Meine Damen und Herren, die Schülerinnen und Schüler demonstrieren vor allen Dingen für ehrliche Bildungspolitik. Sie sind es leid, dass ihnen vor der Wahl erzählt wird, es gibt kleinere Klassen, und nach der Wahl die kleineren Klassen bis ans Ende der Legislaturperiode verschoben werden. Sie sind es leid, wenn ihnen erzählt wird, jeder solle einen freien Zugang zur Bildungseinrichtung haben, und gleichzeitig mit der Abschaffung der Lernmittelfreiheit und mit der Einführung von Studiengebühren dieser freie Zugang deutlich erschwert wird. Sie sind es leid, dass man sonntags über Bildungsgipfel redet und montags nicht einen einzigen Erfolg in diesem Bereich hinbekommt.
Wenn Sie Ihre Bildungspolitik nicht verändern, werden Sie noch weitere Demonstrationen erleben. Wir werden die Schülerinnen und Schüler dabei unterstützen.
Herr Präsident! Meine Damen und Herren! Heute demonstrieren wieder Tausende von Schülerinnen und Schülern in Niedersachsen für ihr Recht auf bessere Bildung. Eines muss man Ihnen lassen, Frau Heister-Neumann: Sie bringen die Menschen auf die Straße. 11 000 Lehrkräfte demonstrierten gegen den Wortbruch bei den Lehrerarbeitszeitkonten. Im Sommer schon gab es Schülerdemonstrationen und -streiks, und heute werden wieder Schülerinnen und Schüler massenhaft gegen die schlechte Bildungspolitik im Lande Niedersachsen demonstrieren und für ihr gutes Recht auf bessere Bildung eintreten - in Braunschweig, in Oldenburg, in Göttingen, in Lüneburg und in vielen anderen Städten.
Ein solcher Proteststurm gegen die schwarz-gelbe Schulpolitik in nur einem halben Jahr Amtszeit, das muss Ihnen erst mal einer nachmachen, Frau Heister-Neumann.
(Beifall bei den GRÜNEN, bei der SPD und bei der LINKEN - David McAllister [CDU]: Warum wird in Hamburg und Berlin demonstriert?)
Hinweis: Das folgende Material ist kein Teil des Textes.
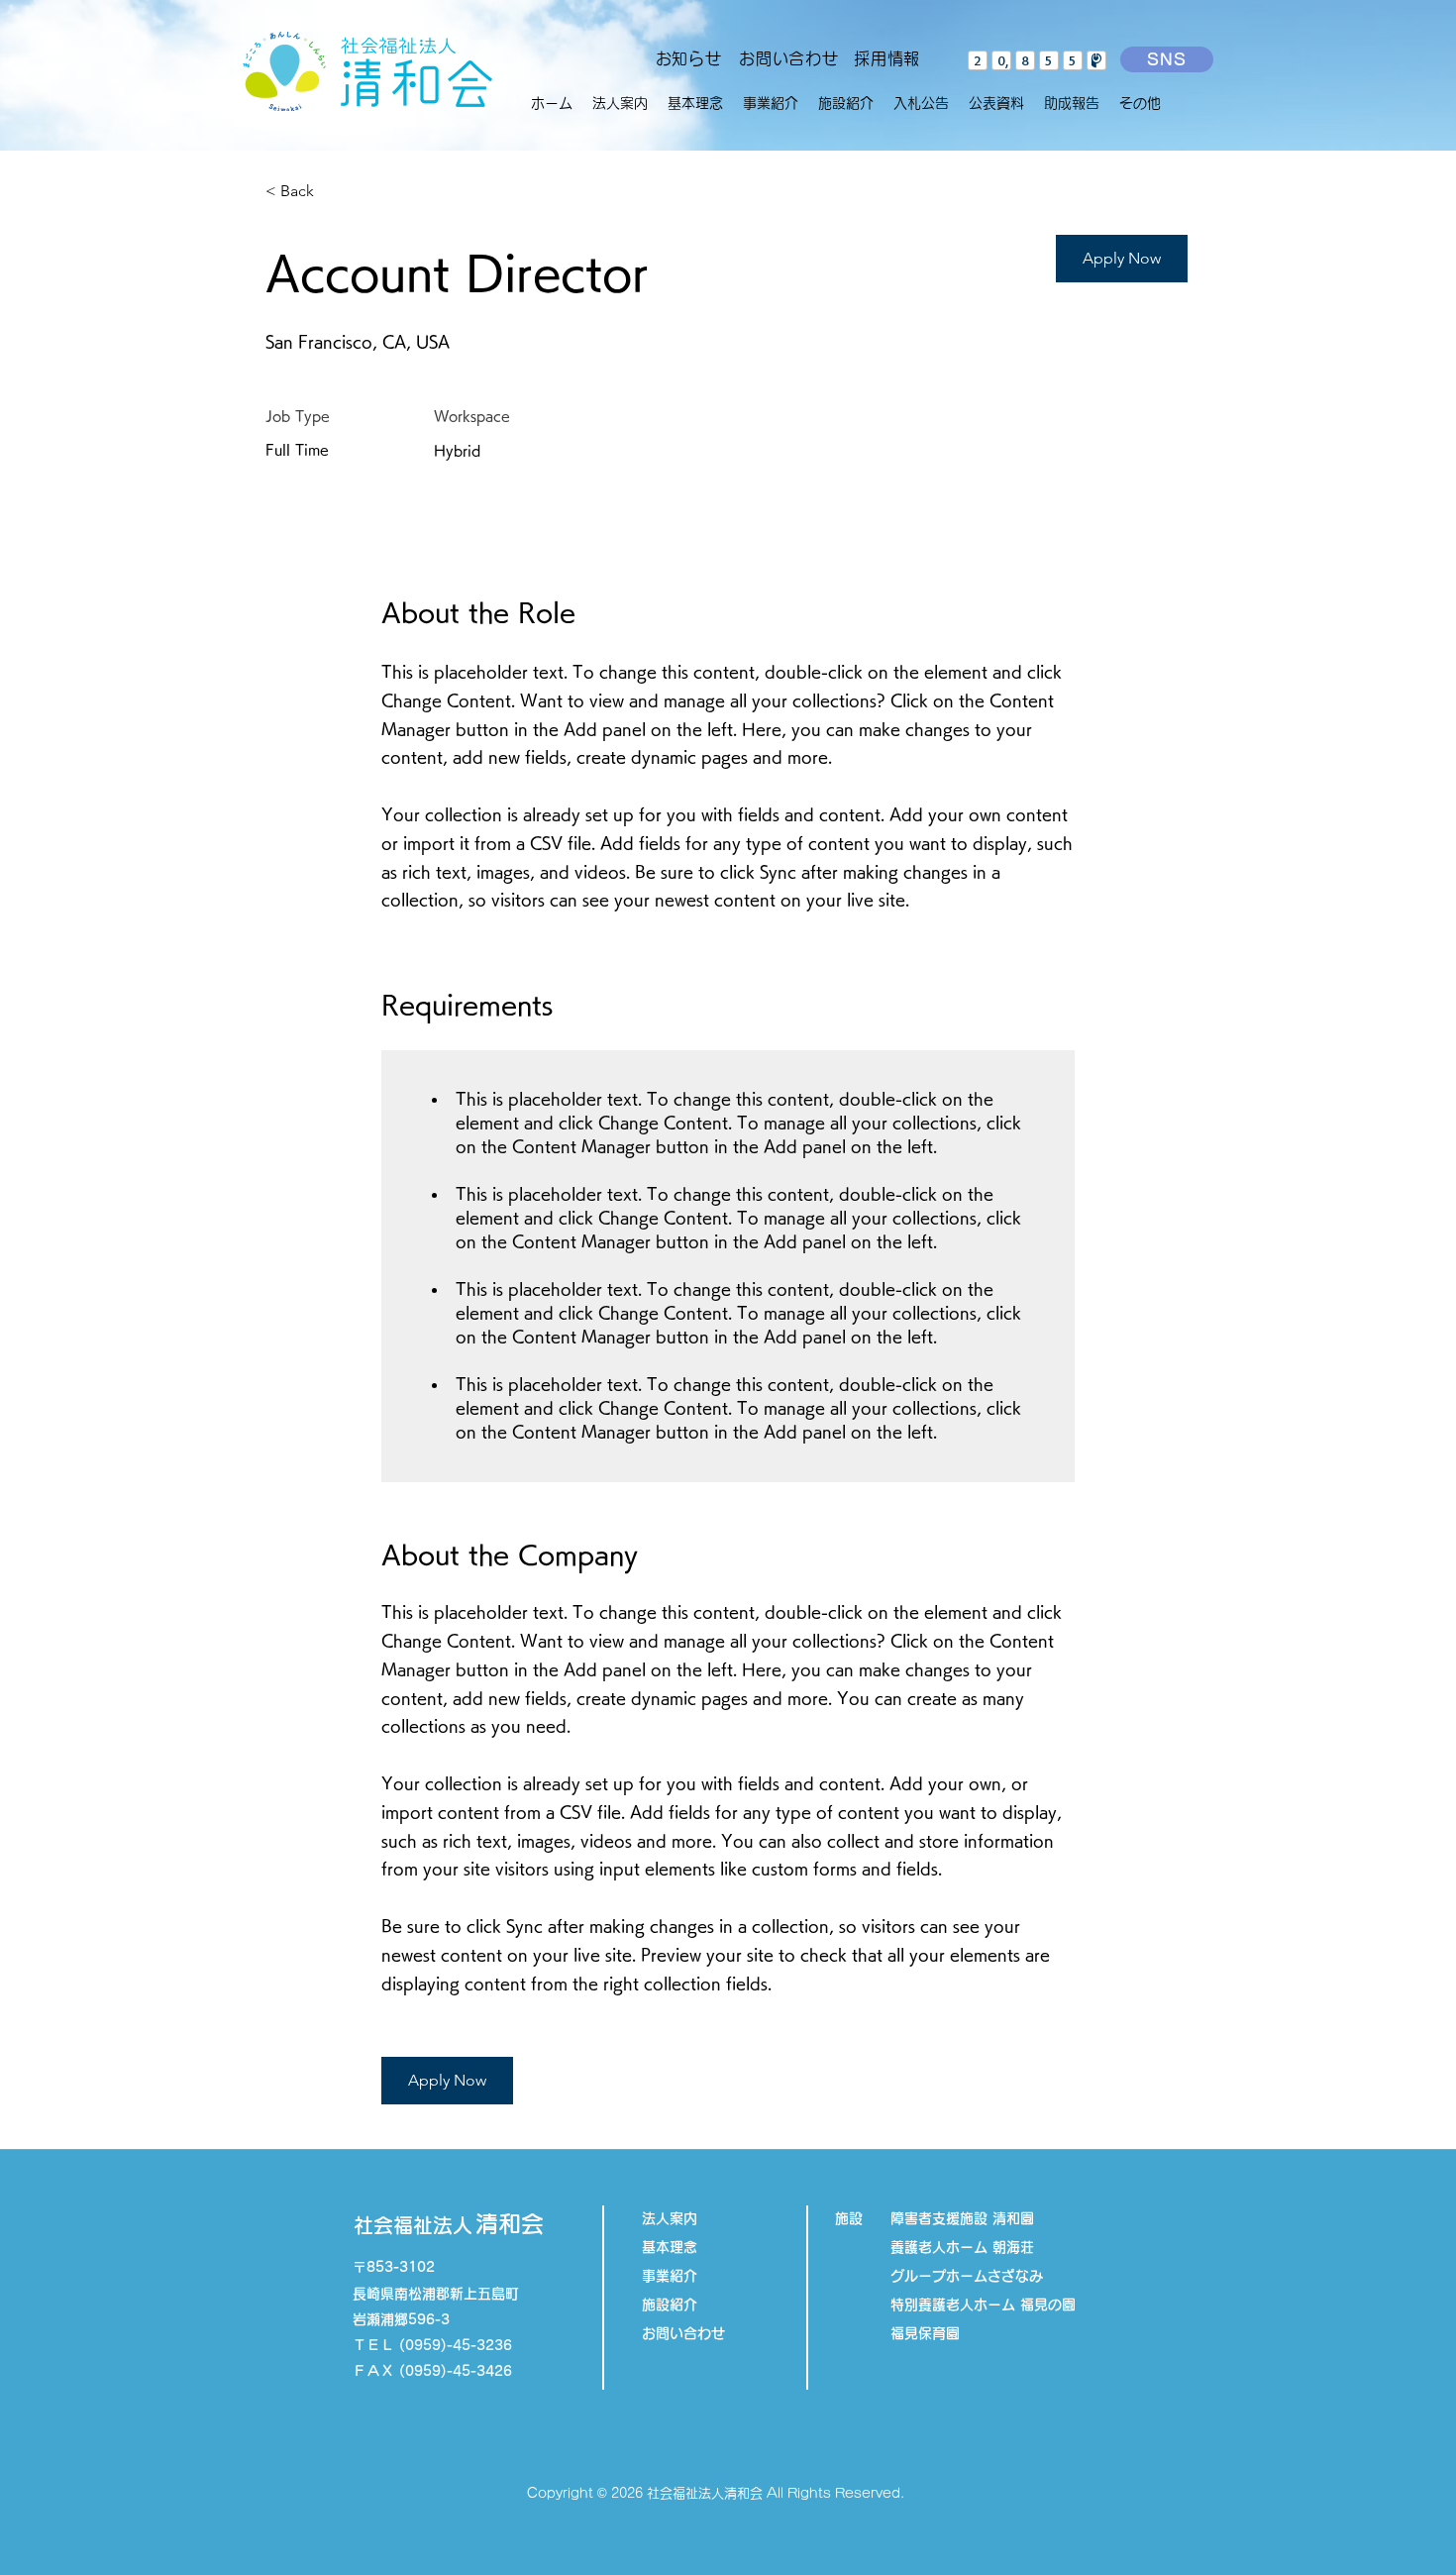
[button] (770, 103)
Was sind die Forderungen der Schülerinnen und Schüler? - In Braunschweig z. B. kostenfreie Bildung für alle, Zeit für Bildung statt Leistungsdruck, optimale Unterrichtsversorgung und kleinere Klassen, mehr Demokratie und Mitsprache, und auch eine Schule für alle. Diese Forderungen, meine Damen und Herren, müsste eigentlich jeder hier im Hause unterstützen können. Recht haben sie mit ihren Demonstrationen, genau richtig ist das. Es ist gut und richtig und auch nötig, dass sich die Schülerinnen und Schüler selbst für ihre ureigensten Belange einsetzen.